Reiniging en desinfectie

  • Reinig en desinfecteer 3 maal per dag de algemeen toegankelijke toiletten op het cohort (dus niet de toiletten op de cliëntenkamers)
  • Reinig en desinfecteer 3 maal per dag de handcontactpunten in algemene ruimten zoals gangen en de huiskamer van het cohort
  • Reinig en desinfecteer 3 maal per dag de grote oppervlakken (met uitzondering van de vloer) en handcontactpunten van de spoelruimte / vuile ruimte van het cohort
  • Reinig en desinfecteer een kamer van een zieke cliënt volgens
    werkinstructie: “Tussenreiniging en desinfectie van een isolatiekamer”
  • Reinig en desinfecteer een kamer van een zieke cliënt volgens
    werkinstructie: “Eindreiniging en desinfectie van een isolatiekamer” als op die dag de isolatie opgeheven kan worden
  • Alleen de schoonmaakmedewerker verwijdert de deurkaart van deze kamer als de eindreiniging en desinfectie voltooid is. 

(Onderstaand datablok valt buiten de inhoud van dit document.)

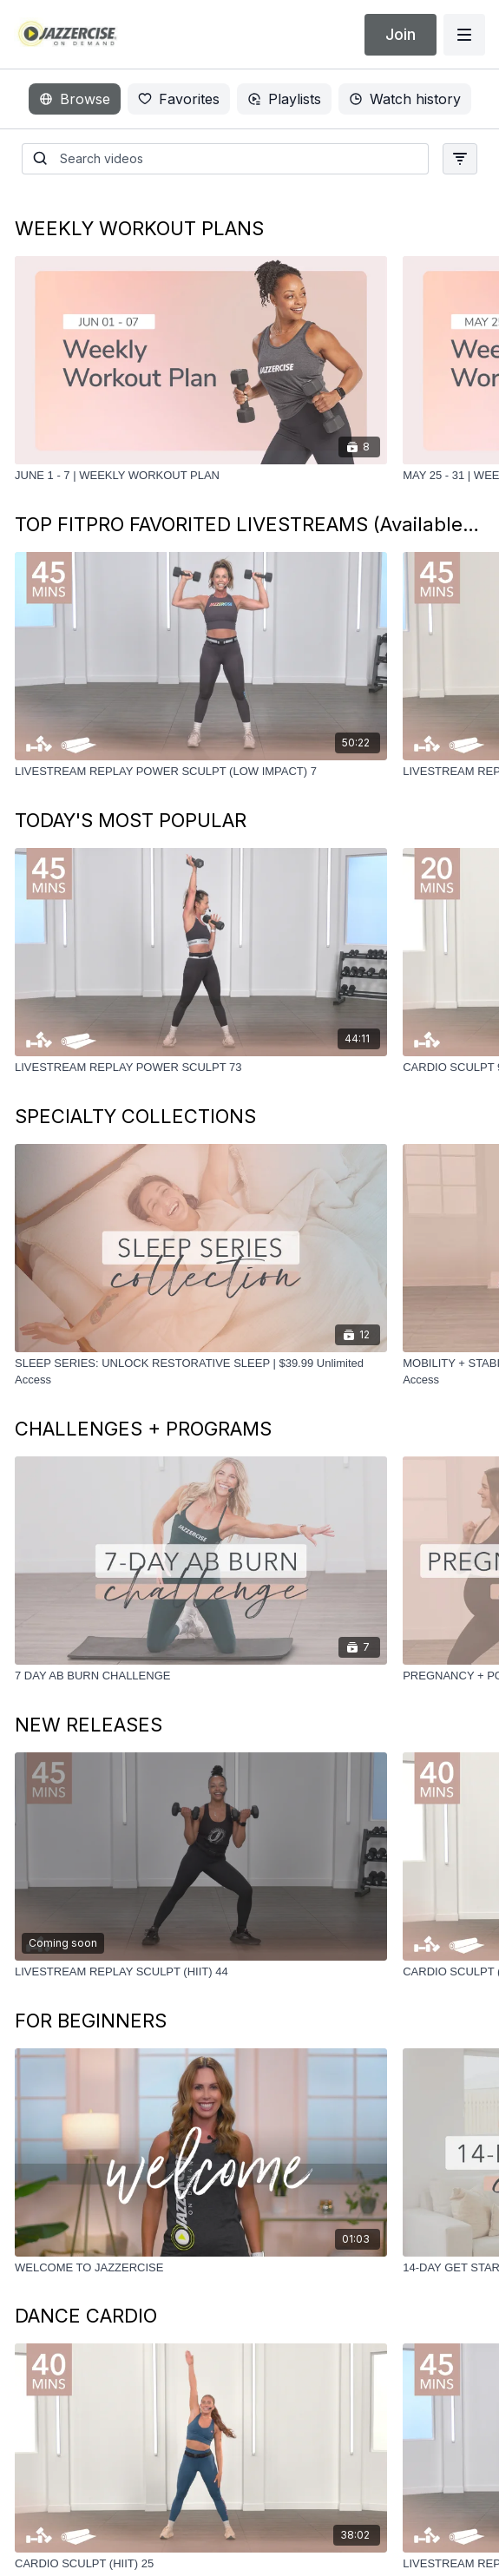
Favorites (179, 99)
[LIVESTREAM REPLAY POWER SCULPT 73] (201, 1067)
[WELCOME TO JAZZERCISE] (201, 2268)
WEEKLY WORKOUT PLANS (139, 228)
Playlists (284, 99)
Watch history (405, 99)
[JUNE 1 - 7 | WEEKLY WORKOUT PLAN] (201, 475)
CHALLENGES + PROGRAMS (143, 1428)
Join (400, 34)
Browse (74, 99)
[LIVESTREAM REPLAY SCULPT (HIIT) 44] (201, 1972)
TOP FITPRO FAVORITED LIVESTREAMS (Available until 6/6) (249, 524)
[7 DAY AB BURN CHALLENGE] (201, 1676)
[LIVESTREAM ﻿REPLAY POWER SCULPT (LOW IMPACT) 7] (201, 771)
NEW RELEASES (88, 1724)
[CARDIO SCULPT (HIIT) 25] (201, 2564)
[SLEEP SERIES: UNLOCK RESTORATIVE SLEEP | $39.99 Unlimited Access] (201, 1372)
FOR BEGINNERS (91, 2020)
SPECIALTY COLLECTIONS (135, 1116)
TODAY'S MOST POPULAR (130, 820)
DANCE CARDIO (86, 2315)
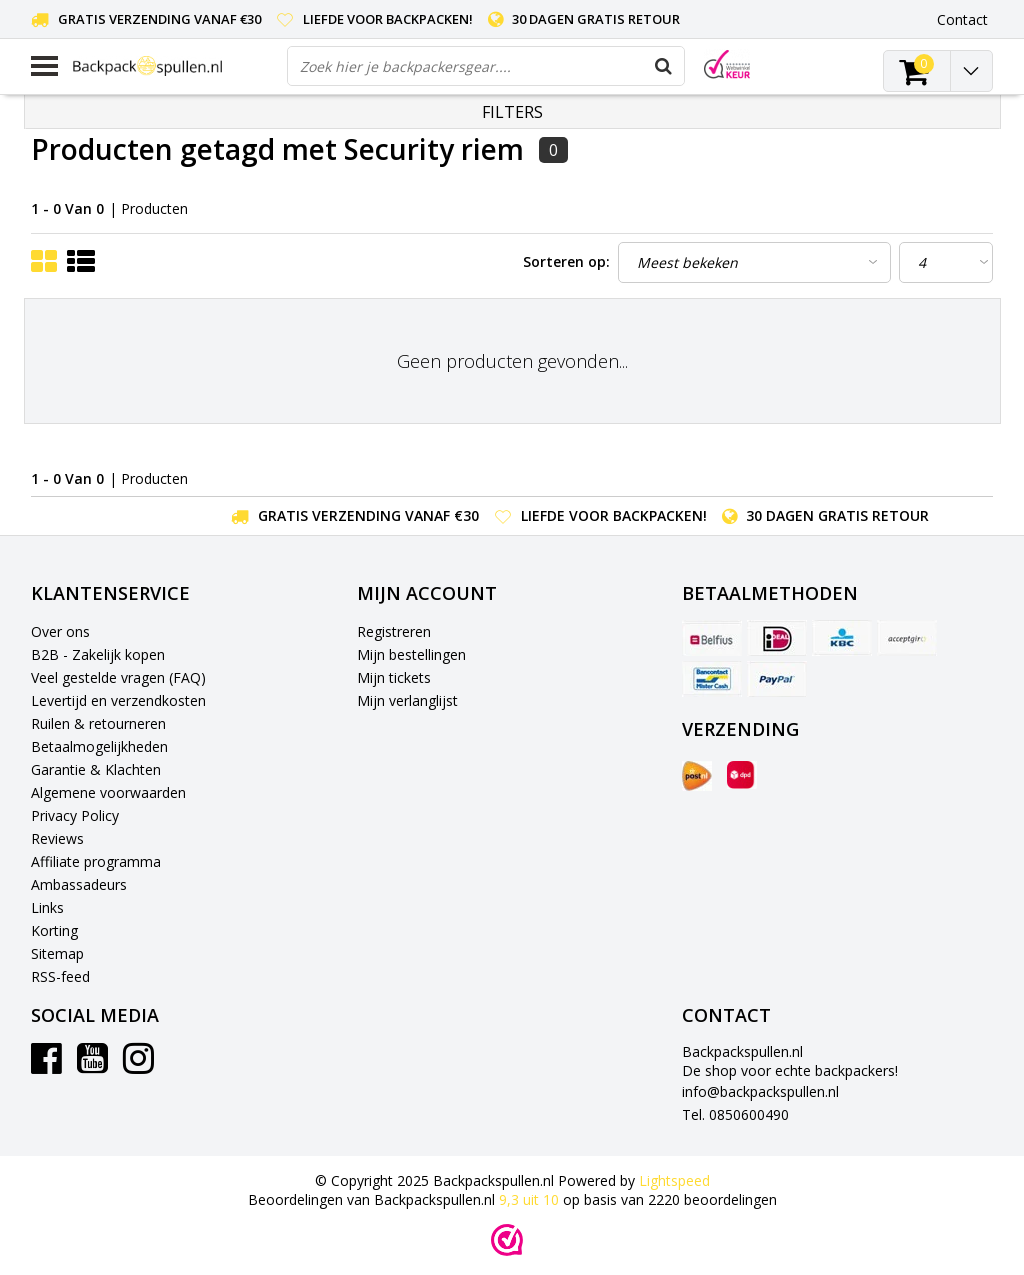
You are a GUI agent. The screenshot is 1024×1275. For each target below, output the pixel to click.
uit (531, 1199)
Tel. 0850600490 (735, 1114)
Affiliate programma (96, 861)
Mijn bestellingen (411, 654)
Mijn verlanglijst (407, 700)
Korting (54, 930)
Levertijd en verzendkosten (118, 700)
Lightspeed (674, 1180)
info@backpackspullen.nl (760, 1091)
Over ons (60, 631)
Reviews (57, 838)
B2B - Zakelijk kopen (98, 654)
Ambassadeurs (79, 884)
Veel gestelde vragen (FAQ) (118, 677)
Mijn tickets (394, 677)
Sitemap (57, 953)
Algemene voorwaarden (108, 792)
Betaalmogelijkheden (99, 746)
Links (47, 907)
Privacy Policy (75, 815)
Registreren (394, 631)
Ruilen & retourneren (98, 723)
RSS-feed (60, 976)
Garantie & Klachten (96, 769)
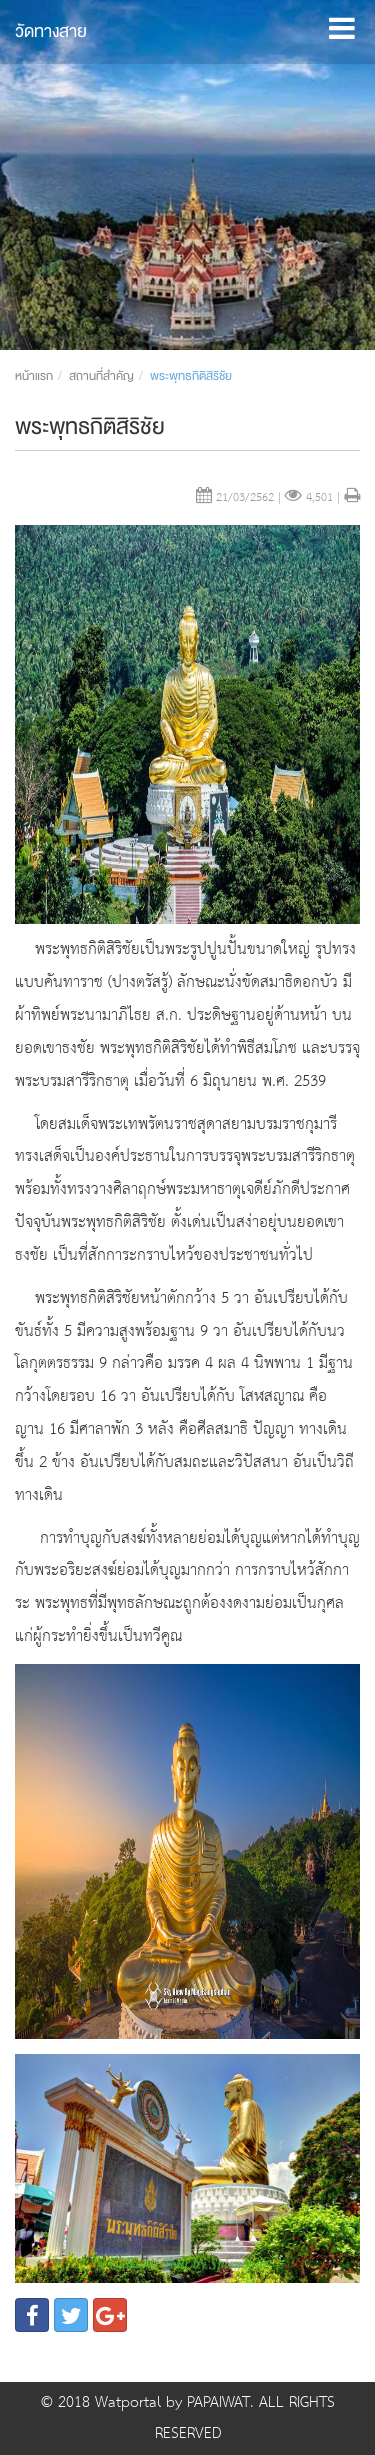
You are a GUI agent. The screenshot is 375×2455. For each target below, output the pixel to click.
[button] (342, 24)
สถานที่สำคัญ (101, 376)
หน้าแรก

Maatregelen bij overlijden

  • Houd bij overlijden de isolatiemaatregelen aan bij contact met cliënt of omgeving van de cliënt (cliëntenkamer).

Reiniging & desinfectie voor opheffen code rood

  • Alle isolatiekamers hebben na het opheffen van de isolatie bij een cliënt en dus vóór het opheffen van code rood een eindreiniging en desinfectie ondergaan volgens de werkinstructie: “Eindreiniging en desinfectie van een isolatiekamer“
  • Er gelden geen extra maatregelen voor reiniging en desinfectie van algemene ruimten voor het opheffen van code rood.

Opheffen code rood

  • opheffen van code rood gebeurt door het MT
    • code rood:
      • wordt opgeheven als alle cliënten > 48 uur geen klachten meer hebben gehad. Er kunnen bij het opheffen van code rood dus nog wel cliënten in de nazorgfase zitten. Let op; wanneer het aantal zieken afneemt, mag de kleurcode dus niet afgeschaald worden naar code oranje, geel of grijs.